• Prompt: Reproduce the GNSS 7 Click description between "For RF optimization, the" and "signals are involved.", inclusive, changing "outstanding" to "excellent".

GNSS 7 Click

GNSS 7 click carries the NEO-M9N an ultra-robust meter-level GNSS positioning receiver module from U-blox. The mentioned module features onboard serial flash memory, message integrity protection, anti-jamming, anti-spoofing, and many more, making this Click board™ meet even the most stringent requirements in versatile industrial and consumer applications, such as UAVs, vehicles and assets tracking.

For RF optimization, the NEO-M9N module features Advanced filtering algorithms mitigate the impact of RF interference and jamming, thus enabling the product to operate as intended. NEO-M9N click is designed mainly for using with NSS/GLONASS compatible active antennas. The NEO-M9 series utilizes concurrent reception of up to four GNSS (GPS, GLONASS, BeiDou, Galileo), recognizes multiple constellations simultaneously and provides outstanding positioning accuracy in scenarios where urban canyon or weak signals are involved.

Note: Button battery 1.55V is provided with the GNSS 7 click

The u-blox NEO-M9 modules can also benefit from the u-blox AssistNow assistance service. The Online service provides GNNS broadcast parameters, e.g. ephemeris, almanac plus time or rough position to reduce the receiver’s time to first fix significantly and improve acquisition sensitivity.

Hardware Backup Mode - If the main supply voltage fails, and a battery is connected to V_BCKP, parts of the receiver switch off, but the RTC still runs providing a timing reference for the receiver. This operating mode enables all relevant data to be saved in the backup RAM to allow a hot or warm start later.

• Material:
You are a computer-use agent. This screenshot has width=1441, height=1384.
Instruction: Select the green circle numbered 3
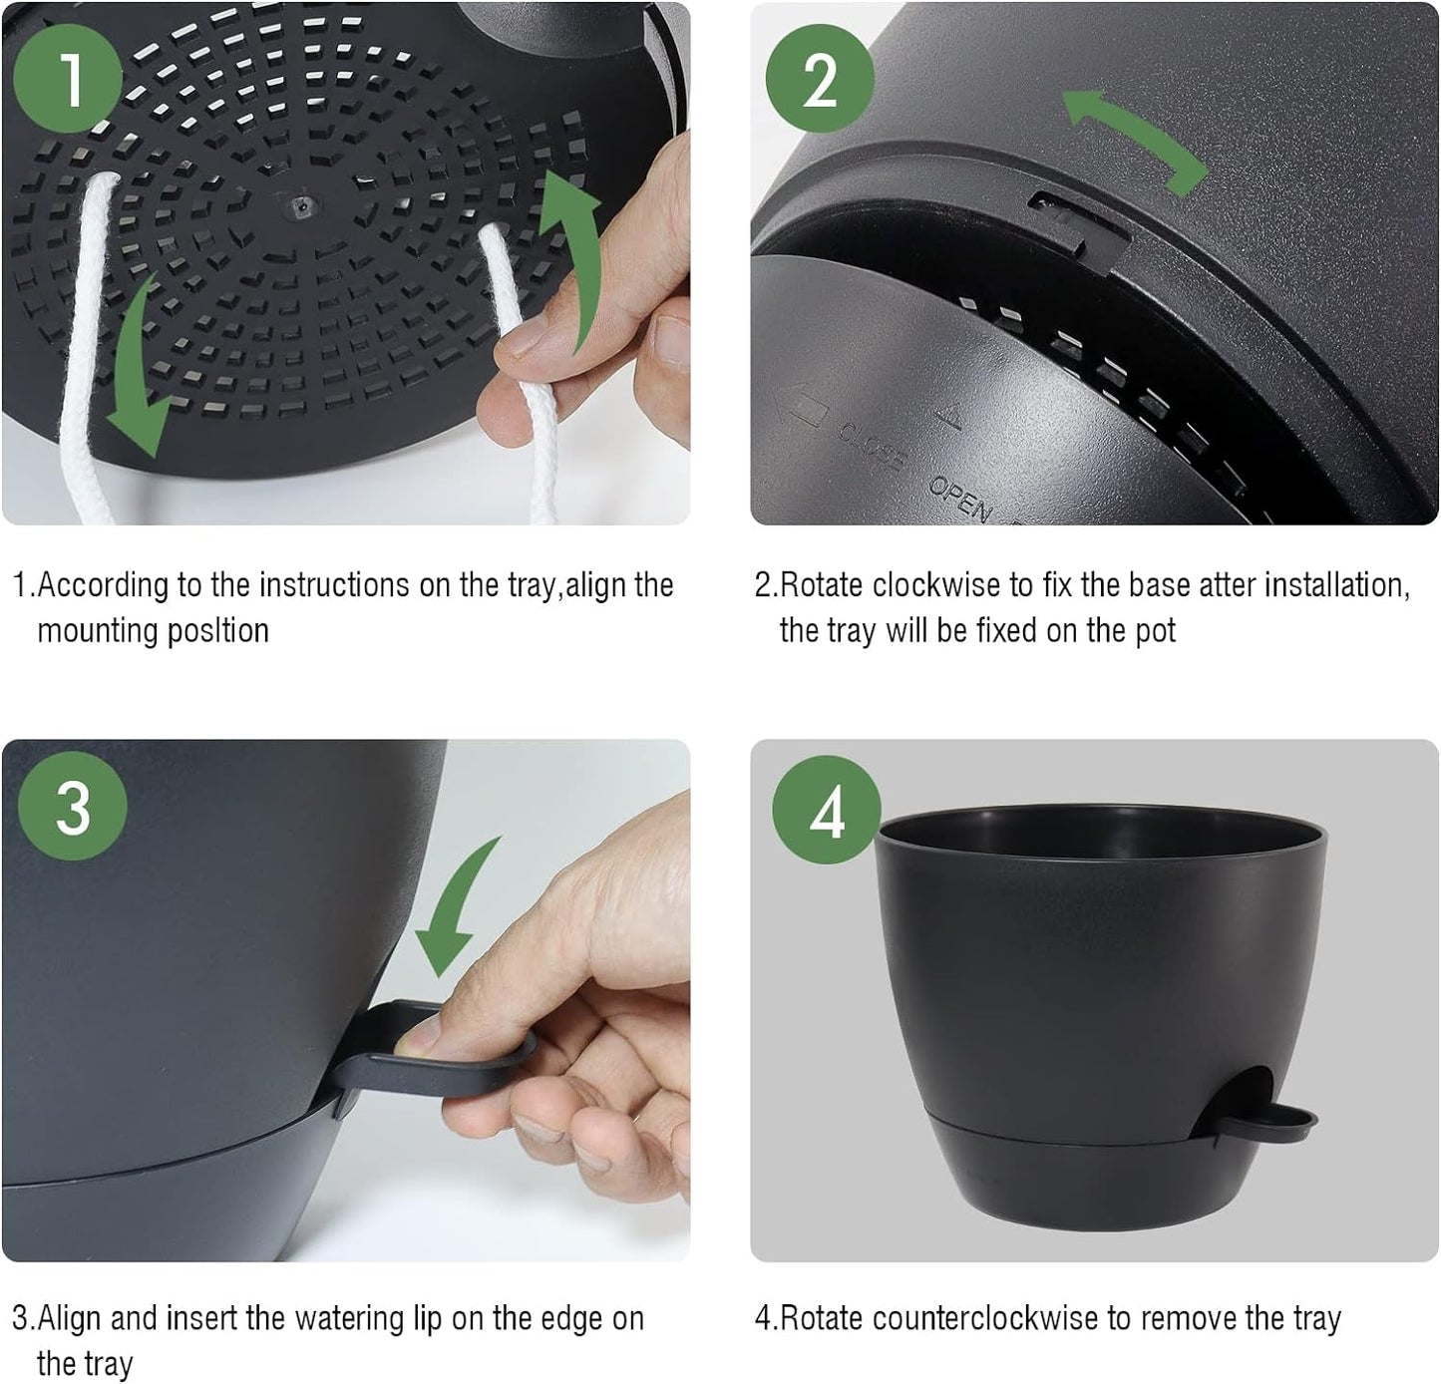(73, 805)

• Solution to this exercise:
For RF optimization, the NEO-M9N module features Advanced filtering algorithms mitigate the impact of RF interference and jamming, thus enabling the product to operate as intended. NEO-M9N click is designed mainly for using with NSS/GLONASS compatible active antennas. The NEO-M9 series utilizes concurrent reception of up to four GNSS (GPS, GLONASS, BeiDou, Galileo), recognizes multiple constellations simultaneously and provides excellent positioning accuracy in scenarios where urban canyon or weak signals are involved.